È la Commissione nuova di zecca del Presidente José Manuel Barroso che si è assunta l’onere del rilancio della visione di Lisbona con un programma che, seppur ancora in via di elaborazione, ha già individuato gli elementi su cui puntare e quelli, invece, da mondare. L’emanazione politica della Commissione è chiara e non stupisce allora l’impronta delle proposte che si appresta a fare (2 febbraio): competitività come priorità assoluta e oscuramento degli altri due obiettivi elaborati nel 2000 – frutto di altri equilibri politici, allora più spostati verso sinistra – il sociale e lo sviluppo sostenibile.

“Più occupazione in un’Europa attrattiva e innovativa”, in sostanza, più liberalismo, più liberalizzazioni e più competizione per crescere e creare impiego. È lo slogan contenuto in una nota inviata ai suoi colleghi dal commissario all’impresa e all’industria, e vice presidente della Commissione stessa, il tedesco Günter Verheugen, incaricato di coordinare gli sforzi di Bruxelles proprio in tema di competitività. Secondo i piani di quest’ultimo, discussi l’11 gennaio scorso da un gruppo di commissari da lui stesso diretti, l’Unione europea dovrà concentrare mezzi ed energia nei tre campi dell’occupazione, dell’innovazione e del concetto tedesco di attrattività (Standort), fissando dieci priorità che dovranno essere perseguite simultaneamente “poiché si rinforzeranno mutualmente”. Il commissario tedesco intende inoltre rilanciare la politica industriale - almeno nei settori di punta - anche per non tirarsi addosso le critiche che invece erano piovute sulla Commissione precedente, colpevole, secondo Francia e Germania, di aver abbandonato a sé l’industria.

Va da sé che per aumentare la competitività esterna dell’Ue, bisogna aumentare anche quella interna. La commissaria alla concorrenza, l’olandese Neelie Kroes, è infatti intenzionata ad aumentare le azioni rivolte alla liberalizzazione, anche in quei settori più impermeabili e protetti da alcuni Stati - leggi Francia - quali quello dell’energia o dei trasporti. Ma non basta: la Commissione intende introdurre elementi concorrenziali anche nel settore dei servizi.
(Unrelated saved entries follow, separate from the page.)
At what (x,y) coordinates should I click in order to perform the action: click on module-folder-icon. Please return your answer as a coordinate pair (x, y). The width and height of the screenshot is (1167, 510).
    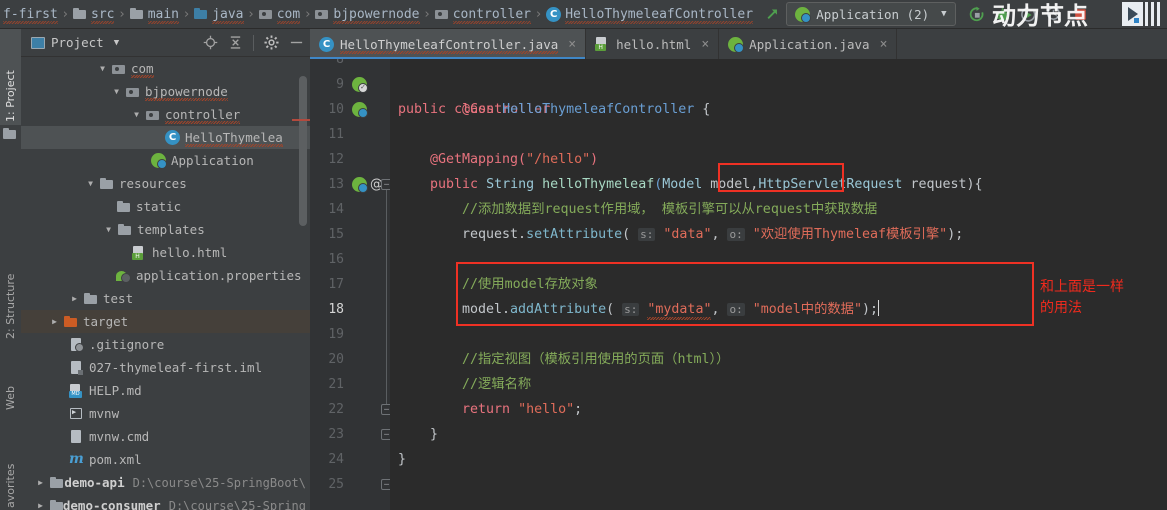
    Looking at the image, I should click on (57, 482).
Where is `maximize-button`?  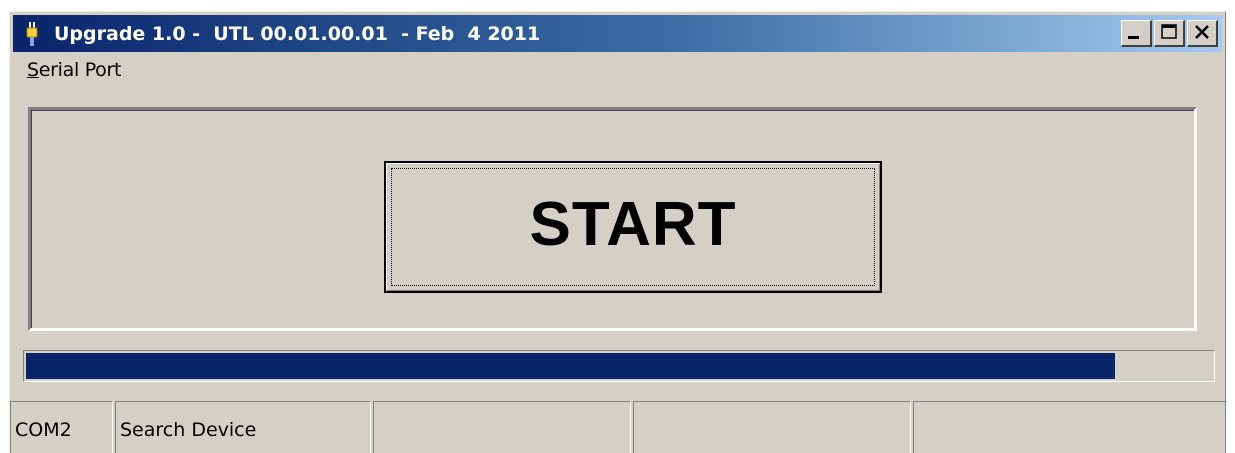
maximize-button is located at coordinates (1170, 34).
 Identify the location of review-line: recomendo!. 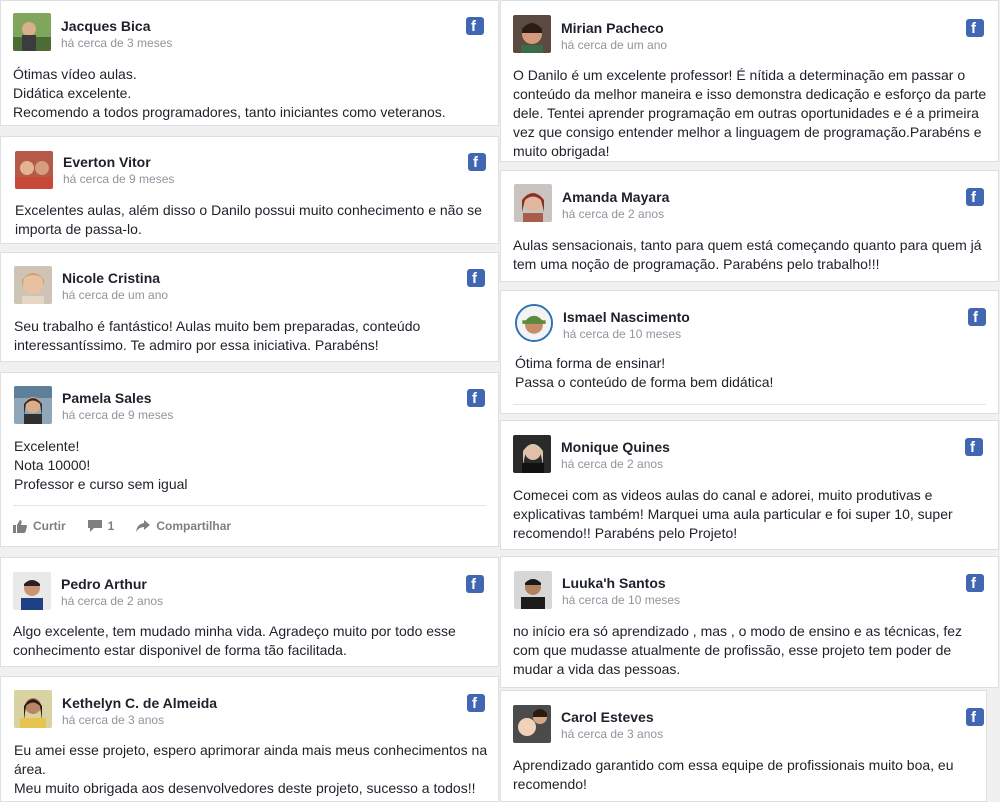
(550, 784).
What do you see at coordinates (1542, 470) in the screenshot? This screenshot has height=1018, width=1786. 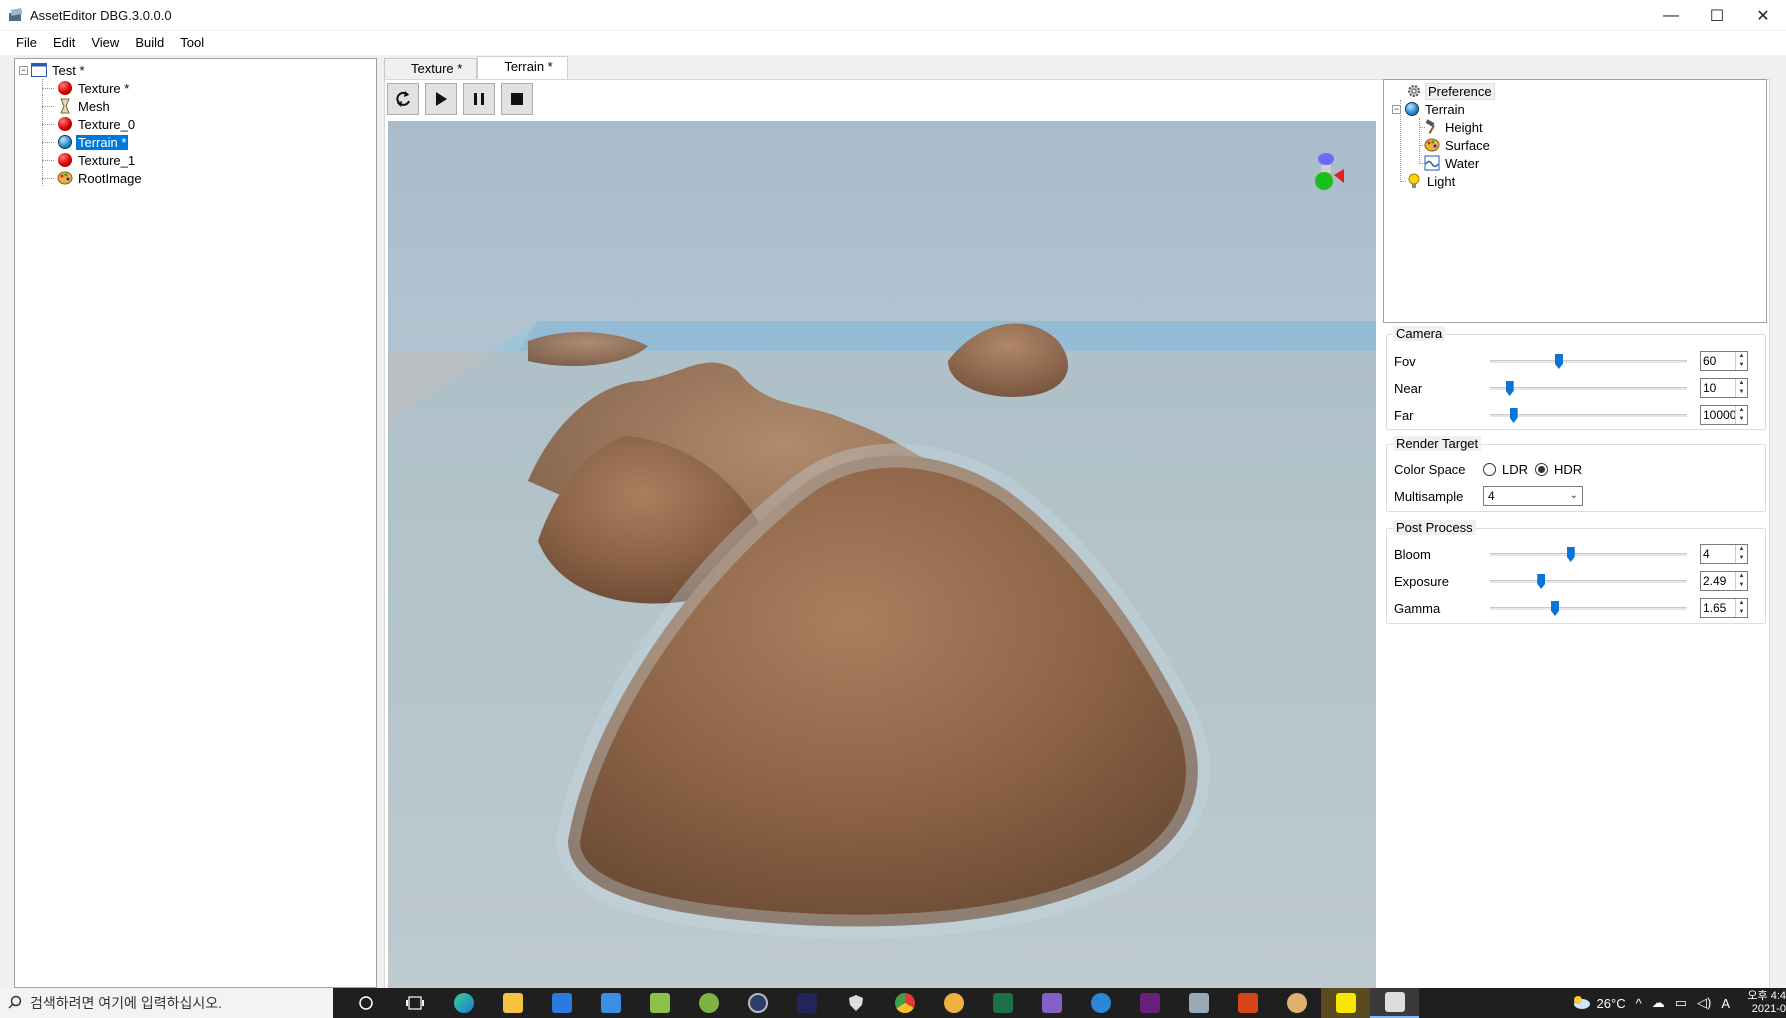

Questo il quadro programmatico di fondo, le linee guida. Ora inizia la mediazione, la delicata negoziazione, che già si annuncia difficile, del bilancio comunitario per il periodo 2007-2013. Per mettere in campo la rinnovata strategia “lusitana” bisognerà convogliare risorse da un settore all’altro, spostare soldi e finanziamenti da qua a là. Ora, in questi casi chi sta là dove si vogliono sottrarre risorse – mettiamo che riceva finanziamenti di sostegno in quanto regione agricola o depressa – alzerà la voce e bisognerà dargli qualcos’altro in cambio. Ma non tutti sono favorevoli all’innalzamento della spesa, anzi, un agguerrito gruppetto (Francia, Germania, Gran Bretagna, Olanda, Svezia, Austria) è deciso a mantenerla al di qua della soglia invalicabile dell’1% del Pil europeo.

Su questioni come queste si innestano poi altri elementi che peseranno sull’esercizio del dare e avere e sulle politiche che, una volta stabilite, verranno perseguite. In molti Paesi, per fare solo un esempio, sono previste consultazioni popolari per l’approvazione del Trattato costituzionale europeo e il successo di quest’ultimo non è affatto scontato ovunque. La Commissione intende liberalizzare i servizi e renderli concorrenziali? Il rischio è che poi i francesi, molto sensibili al tema, votino contro la Costituzione.

Insomma, delineato il programma, ora inizia il lavoro sporco e delicato della mediazione politica tra 25 interessi diversi che devono farsi uno.
Il Primo ministro lussemburghese Jean-Claude Juncker, presidente di turno dell’Unione, si è detto fiducioso e speranzoso di, con il sostegno della Commissione, trovare un compromesso entro la fine della sua presidenza, cioè la fine di giugno.